→ **Directions for this task**
Each of the lines below must be written out exactly as shown.

→ **Pixel coordinate grounding data**
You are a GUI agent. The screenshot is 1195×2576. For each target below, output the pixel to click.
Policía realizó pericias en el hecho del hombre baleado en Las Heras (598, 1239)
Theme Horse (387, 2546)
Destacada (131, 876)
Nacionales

→ **Output for this task**
You are a GUI agent. The screenshot is 1195×2576. For each target below, output the pixel to click.
Policía realizó pericias en el hecho del hombre baleado en Las Heras (598, 1239)
Theme Horse (387, 2546)
Destacada (131, 876)
Nacionales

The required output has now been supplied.